- _Passage to read_
H1N1 Confirmed in Three More African Countries; Cambodia, Indonesia Confirm First Cases
June 25, 2009
The H1N1 (swine flu) virus has reached the sub-Saharan African countries of Cape Verde, Ethiopia and Ivory Coast, according to the WHO, the AP/Boston Herald reports. Last week, South Africa became the first country in the region to confirm a 12-year-old, who had returned from the U.S., tested positive for the H1N1 virus.
"WHO says African countries are particularly vulnerable because of their fragile health care systems and the widespread presence of other health problems such as HIV and tuberculosis," the AP/Boston Herald writes (AP/Boston Herald, 6/24).
There have been no newly confirmed cases of H1N1 in Ethiopia since two patients tested positive for the virus last week, according to the Ethiopian Minister of Health, Ethiopian Review reports (Tesfaye, Ethiopian Review, 6/24).

- _Supplied records_

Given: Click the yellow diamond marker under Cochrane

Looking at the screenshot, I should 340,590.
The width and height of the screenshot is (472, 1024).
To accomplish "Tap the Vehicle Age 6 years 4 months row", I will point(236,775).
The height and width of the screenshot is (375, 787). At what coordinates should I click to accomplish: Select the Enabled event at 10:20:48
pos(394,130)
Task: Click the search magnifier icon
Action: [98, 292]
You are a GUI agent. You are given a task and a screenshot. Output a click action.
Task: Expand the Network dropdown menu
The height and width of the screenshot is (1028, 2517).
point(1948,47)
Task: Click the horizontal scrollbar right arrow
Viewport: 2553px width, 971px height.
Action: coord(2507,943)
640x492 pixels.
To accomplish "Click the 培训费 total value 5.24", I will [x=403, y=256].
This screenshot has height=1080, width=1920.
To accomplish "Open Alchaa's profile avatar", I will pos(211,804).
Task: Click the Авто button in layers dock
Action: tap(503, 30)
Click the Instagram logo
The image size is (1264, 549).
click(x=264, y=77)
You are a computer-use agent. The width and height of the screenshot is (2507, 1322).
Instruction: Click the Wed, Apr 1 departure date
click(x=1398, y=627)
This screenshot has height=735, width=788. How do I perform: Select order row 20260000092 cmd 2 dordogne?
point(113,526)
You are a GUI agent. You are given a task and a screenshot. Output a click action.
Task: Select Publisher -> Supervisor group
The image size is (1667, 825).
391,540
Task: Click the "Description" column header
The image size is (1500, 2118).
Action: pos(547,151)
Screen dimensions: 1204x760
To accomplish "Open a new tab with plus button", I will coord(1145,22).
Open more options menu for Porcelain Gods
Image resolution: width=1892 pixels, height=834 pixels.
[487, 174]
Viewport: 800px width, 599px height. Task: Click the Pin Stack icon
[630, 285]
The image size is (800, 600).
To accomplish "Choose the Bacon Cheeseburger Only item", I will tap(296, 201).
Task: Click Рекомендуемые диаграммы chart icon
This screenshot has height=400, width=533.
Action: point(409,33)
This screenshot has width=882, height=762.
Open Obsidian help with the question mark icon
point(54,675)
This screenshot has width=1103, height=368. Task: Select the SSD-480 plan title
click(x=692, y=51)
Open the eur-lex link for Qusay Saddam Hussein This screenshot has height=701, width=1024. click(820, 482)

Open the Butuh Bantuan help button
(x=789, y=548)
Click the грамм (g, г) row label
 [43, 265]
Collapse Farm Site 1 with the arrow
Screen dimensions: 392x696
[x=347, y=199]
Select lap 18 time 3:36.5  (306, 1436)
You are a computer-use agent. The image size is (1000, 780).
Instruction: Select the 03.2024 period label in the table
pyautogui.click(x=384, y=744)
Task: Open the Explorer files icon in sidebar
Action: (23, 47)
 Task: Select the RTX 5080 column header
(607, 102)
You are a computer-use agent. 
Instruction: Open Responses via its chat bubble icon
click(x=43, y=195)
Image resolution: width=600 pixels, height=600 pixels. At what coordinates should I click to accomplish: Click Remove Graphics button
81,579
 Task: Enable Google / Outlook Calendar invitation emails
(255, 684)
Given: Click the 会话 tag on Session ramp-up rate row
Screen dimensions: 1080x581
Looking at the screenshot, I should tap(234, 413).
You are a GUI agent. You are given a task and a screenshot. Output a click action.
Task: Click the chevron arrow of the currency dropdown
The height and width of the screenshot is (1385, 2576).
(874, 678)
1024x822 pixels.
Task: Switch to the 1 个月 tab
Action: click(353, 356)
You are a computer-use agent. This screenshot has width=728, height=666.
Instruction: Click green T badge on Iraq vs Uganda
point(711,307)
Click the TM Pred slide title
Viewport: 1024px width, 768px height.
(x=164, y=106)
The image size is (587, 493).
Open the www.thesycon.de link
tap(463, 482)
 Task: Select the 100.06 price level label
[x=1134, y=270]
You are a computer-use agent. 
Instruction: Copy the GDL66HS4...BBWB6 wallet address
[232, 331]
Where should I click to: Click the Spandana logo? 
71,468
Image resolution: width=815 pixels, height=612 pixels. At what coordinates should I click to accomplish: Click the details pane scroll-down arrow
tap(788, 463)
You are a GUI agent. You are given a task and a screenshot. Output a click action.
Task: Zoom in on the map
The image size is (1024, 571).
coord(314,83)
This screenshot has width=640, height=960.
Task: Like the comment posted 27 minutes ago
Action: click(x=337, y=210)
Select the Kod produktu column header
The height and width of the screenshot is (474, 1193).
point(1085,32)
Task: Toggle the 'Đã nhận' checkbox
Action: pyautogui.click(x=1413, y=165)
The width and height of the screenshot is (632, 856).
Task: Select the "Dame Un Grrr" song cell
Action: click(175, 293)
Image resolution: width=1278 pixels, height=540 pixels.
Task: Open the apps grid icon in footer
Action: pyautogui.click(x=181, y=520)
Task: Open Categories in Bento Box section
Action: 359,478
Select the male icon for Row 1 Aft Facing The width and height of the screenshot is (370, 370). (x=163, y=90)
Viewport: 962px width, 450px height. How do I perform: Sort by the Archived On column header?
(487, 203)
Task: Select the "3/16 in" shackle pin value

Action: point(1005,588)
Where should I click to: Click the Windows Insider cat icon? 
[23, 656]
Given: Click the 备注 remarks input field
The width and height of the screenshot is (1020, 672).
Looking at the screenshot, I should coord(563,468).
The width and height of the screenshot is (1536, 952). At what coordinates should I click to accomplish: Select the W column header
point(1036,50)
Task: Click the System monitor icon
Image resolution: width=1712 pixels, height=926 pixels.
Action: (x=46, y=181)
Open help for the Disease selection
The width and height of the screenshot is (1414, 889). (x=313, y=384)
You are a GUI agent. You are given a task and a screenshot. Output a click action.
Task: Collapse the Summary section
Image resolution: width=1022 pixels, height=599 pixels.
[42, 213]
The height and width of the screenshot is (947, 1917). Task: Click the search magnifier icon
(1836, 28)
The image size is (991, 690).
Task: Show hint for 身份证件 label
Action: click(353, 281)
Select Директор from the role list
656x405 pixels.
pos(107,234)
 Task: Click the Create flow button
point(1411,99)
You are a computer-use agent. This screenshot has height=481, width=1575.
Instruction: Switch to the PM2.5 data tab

- _Exercise instructions_
Carry on the news report about H1N1 reaching more countries from where it stops.

- _Answer_
The WHO and Cambodian health officials on Wednesday confirmed that a 16-year-old American girl visiting Cambodia has become the country's first confirmed case of H1N1, Reuters reports. Also on Wednesday, health officials in Indonesia confirmed the country's first cases of H1N1 in Jakarta and the island of Bali.
"Health Minister Siti Fadillah Supari ... said she was concerned that if H1N1 got a foothold in Indonesia there was a risk it could combine with the much deadlier H5N1 bird flu virus," Reuters writes (Madra, Reuters, 6/24).